Hatten wir die Diskussion nicht schon einmal hier im Forum? Schon dort wurden von tatsächlichen Kosten auf einen gerechtfertigten Preis geschlossen.

Wieder einmal Bedarf es etwas Bildung in Sachen Preisbildung, hier Preismaximierung.

Das o.g. "Gesetz" gilt nur bei beliebig austauschbaren Gütern oder Leistungen. Bei Produkten wie die von Nicolai ist das nicht so. Du kannst z.B. kein ION woanders kaufen. Du kannst nur ein vergleichbares Teil erwerben.
Die Kunden von Nicolai wollen aber oftmals kein vergleichbares, sondern genau ein solches. Ein gewisser Snob-Effekt mag durchaus verbreitet sein.

Warum kostet ein iPad mehr als andere Tablets? Warum kaufen sich manche eine Leica, obwohl es aus Japan mindestens vergleichbares gibt?

Preisbildung in diesem Segment ist nicht rational. Und wenn man viele Elox-Bikes hier sieht, dann mag der Preis zwar hoch sein, dennoch aber für viele preis*wert* zu sein.

Ob "sich der Kalle die Taschen damit vollstopft"? Keine Ahnung. Auf jeden Fall hält es einen Teil der Kunden von dieser Option ab. Bringt dann keinen Umsatz und Gewinn, hält aber mächtig Komplexität aus dem Kleinbetrieb heraus. Aber das ist ein anderes Thema.

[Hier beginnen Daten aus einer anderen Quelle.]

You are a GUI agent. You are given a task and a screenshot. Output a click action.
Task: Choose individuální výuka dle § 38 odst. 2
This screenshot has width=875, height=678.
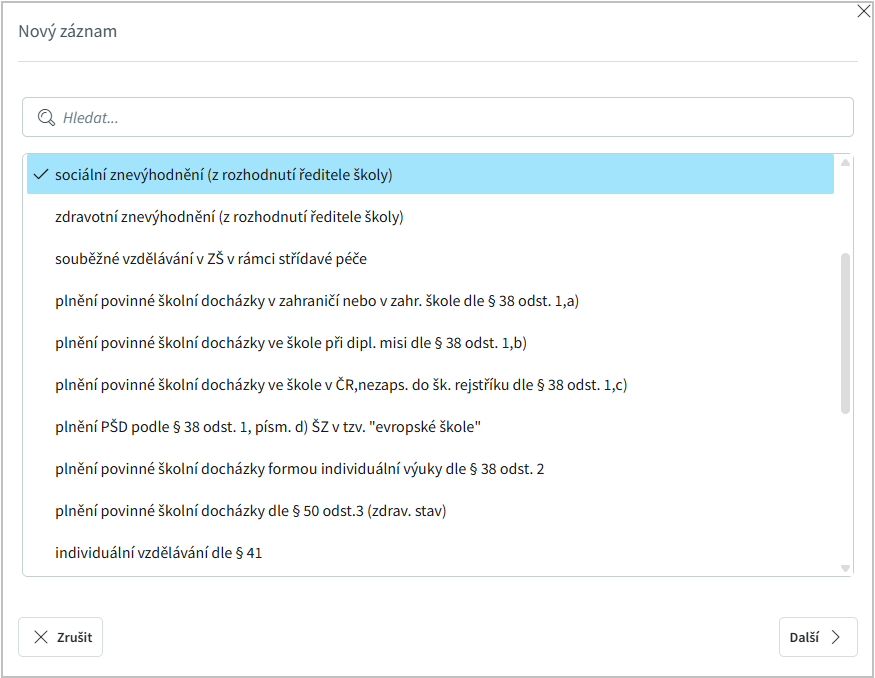coord(300,468)
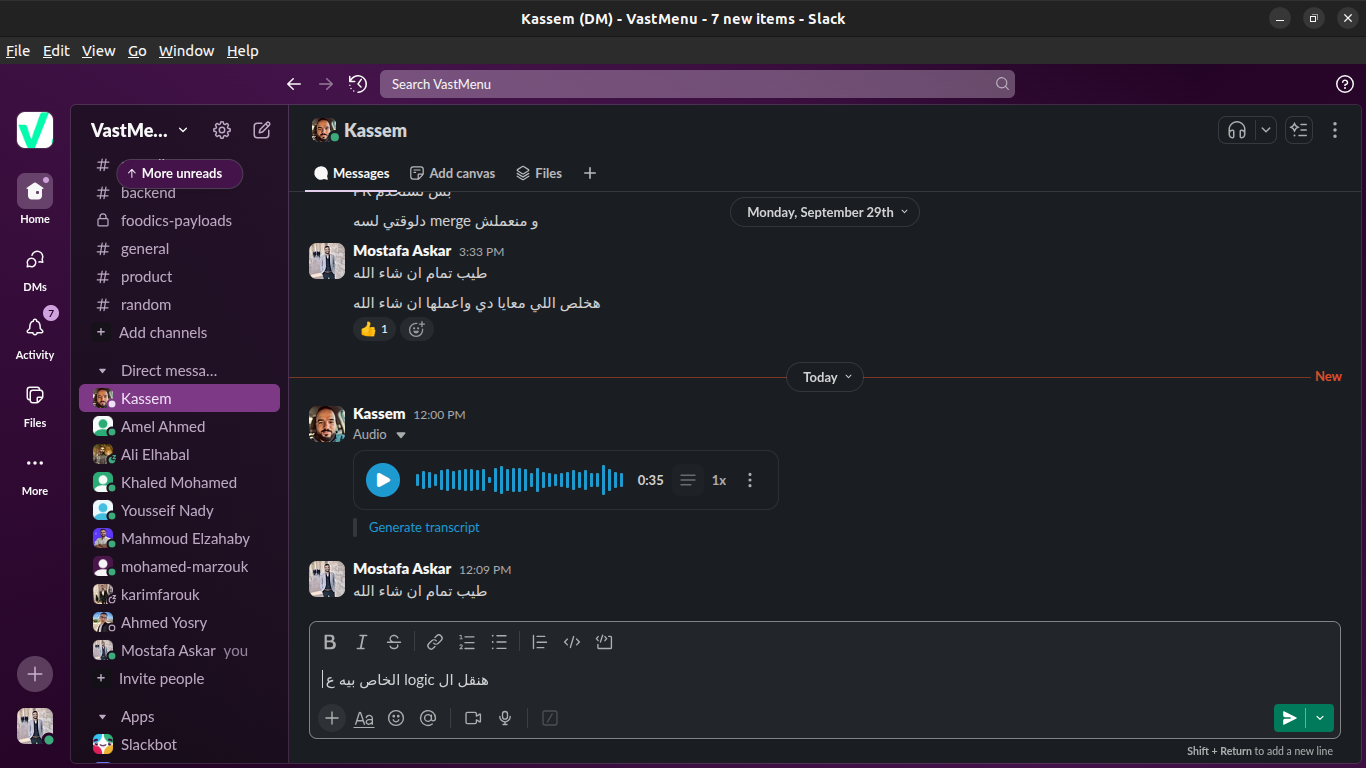This screenshot has width=1366, height=768.
Task: Open the Window menu
Action: (x=186, y=51)
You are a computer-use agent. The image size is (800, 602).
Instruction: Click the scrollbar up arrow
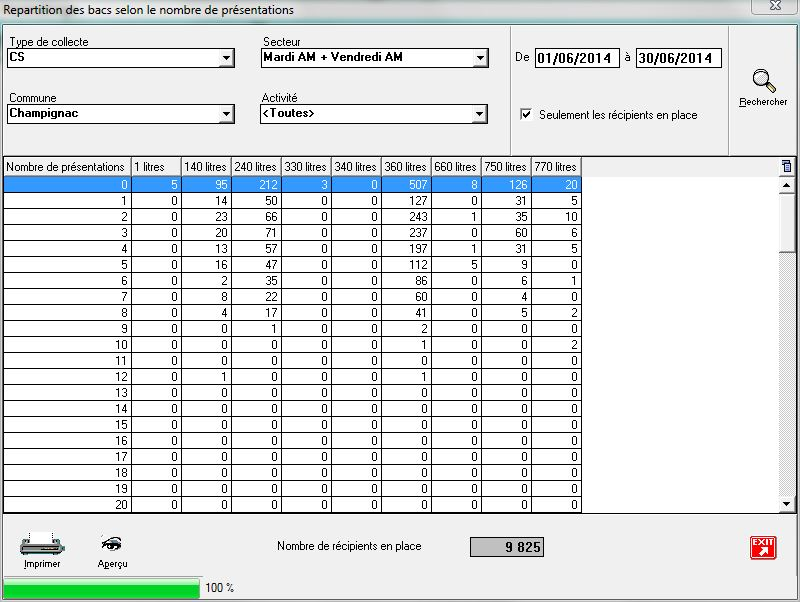pyautogui.click(x=787, y=185)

Die Lehreinheit ist kostenfrei.


Gruss
Holland.


----------



## Spletti (17. März 2013)

Holland schrieb:


> Hatten wir die Diskussion nicht schon einmal hier im Forum? Schon dort wurden von tatsächlichen Kosten auf einen gerechtfertigten Preis geschlossen.
> 
> Wieder einmal Bedarf es etwas Bildung in Sachen Preisbildung, hier Preismaximierung.
> 
> ...



 

alles gesagt,

oder?


----------



## Dr.Sys (17. März 2013)

Holland schrieb:


> Hatten wir die Diskussion nicht schon einmal hier im Forum? Schon dort wurden von tatsächlichen Kosten auf einen gerechtfertigten Preis geschlossen.
> 
> Wieder einmal Bedarf es etwas Bildung in Sachen Preisbildung, hier Preismaximierung.
> 
> ...




Danke Holland, endlich mal eine Antwort die sachlich fundiert und nachvollziehbar ist. Genau das meinte ich, als ich in meiner Eröffnung schrieb, dass ich den Preis "betriebswirtschaftlich natürlich schon" nachvollziehen kann.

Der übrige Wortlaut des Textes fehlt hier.